Input for this task:
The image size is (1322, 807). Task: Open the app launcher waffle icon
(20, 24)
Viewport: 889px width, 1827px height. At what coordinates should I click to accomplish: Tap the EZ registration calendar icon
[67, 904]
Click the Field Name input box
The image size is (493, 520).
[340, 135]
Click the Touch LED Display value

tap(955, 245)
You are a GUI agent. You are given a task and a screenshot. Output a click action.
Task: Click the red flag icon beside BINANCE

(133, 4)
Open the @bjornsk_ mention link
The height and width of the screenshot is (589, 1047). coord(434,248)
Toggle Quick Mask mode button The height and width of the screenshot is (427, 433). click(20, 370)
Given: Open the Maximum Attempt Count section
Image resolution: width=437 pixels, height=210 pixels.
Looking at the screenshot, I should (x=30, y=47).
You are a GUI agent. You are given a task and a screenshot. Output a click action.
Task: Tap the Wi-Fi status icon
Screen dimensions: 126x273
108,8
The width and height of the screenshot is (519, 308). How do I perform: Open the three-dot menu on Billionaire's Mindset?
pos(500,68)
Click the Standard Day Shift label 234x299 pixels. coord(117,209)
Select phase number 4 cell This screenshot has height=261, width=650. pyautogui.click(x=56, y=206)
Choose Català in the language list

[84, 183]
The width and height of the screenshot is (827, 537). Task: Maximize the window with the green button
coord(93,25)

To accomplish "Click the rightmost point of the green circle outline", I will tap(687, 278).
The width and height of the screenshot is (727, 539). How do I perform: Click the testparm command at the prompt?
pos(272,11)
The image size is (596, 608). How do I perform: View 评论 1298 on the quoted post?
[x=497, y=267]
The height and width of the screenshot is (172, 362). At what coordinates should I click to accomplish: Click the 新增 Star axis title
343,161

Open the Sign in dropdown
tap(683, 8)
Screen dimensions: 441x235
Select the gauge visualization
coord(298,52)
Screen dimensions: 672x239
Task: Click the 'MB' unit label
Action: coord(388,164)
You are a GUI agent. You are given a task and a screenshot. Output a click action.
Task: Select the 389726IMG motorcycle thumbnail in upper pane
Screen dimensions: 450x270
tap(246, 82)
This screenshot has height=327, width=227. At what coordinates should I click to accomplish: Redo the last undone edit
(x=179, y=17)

What is expected: Lines from the one holding "Screen dimensions: 126x273" through the last line of the material are to be repeated exactly; no other lines belong in the answer.

Finished exercise:
Screen dimensions: 126x273
108,8
The width and height of the screenshot is (519, 308). How do I perform: Open the three-dot menu on Billionaire's Mindset?
pos(500,68)
Click the Standard Day Shift label 234x299 pixels. coord(117,209)
Select phase number 4 cell This screenshot has height=261, width=650. pyautogui.click(x=56, y=206)
Choose Català in the language list

[84, 183]
The width and height of the screenshot is (827, 537). Task: Maximize the window with the green button
coord(93,25)

To accomplish "Click the rightmost point of the green circle outline", I will tap(687, 278).
The width and height of the screenshot is (727, 539). How do I perform: Click the testparm command at the prompt?
pos(272,11)
The image size is (596, 608). How do I perform: View 评论 1298 on the quoted post?
[x=497, y=267]
The height and width of the screenshot is (172, 362). At what coordinates should I click to accomplish: Click the 新增 Star axis title
343,161

Open the Sign in dropdown
tap(683, 8)
Screen dimensions: 441x235
Select the gauge visualization
coord(298,52)
Screen dimensions: 672x239
Task: Click the 'MB' unit label
Action: coord(388,164)
You are a GUI agent. You are given a task and a screenshot. Output a click action.
Task: Select the 389726IMG motorcycle thumbnail in upper pane
Screen dimensions: 450x270
tap(246, 82)
This screenshot has height=327, width=227. At what coordinates should I click to accomplish: Redo the last undone edit
(x=179, y=17)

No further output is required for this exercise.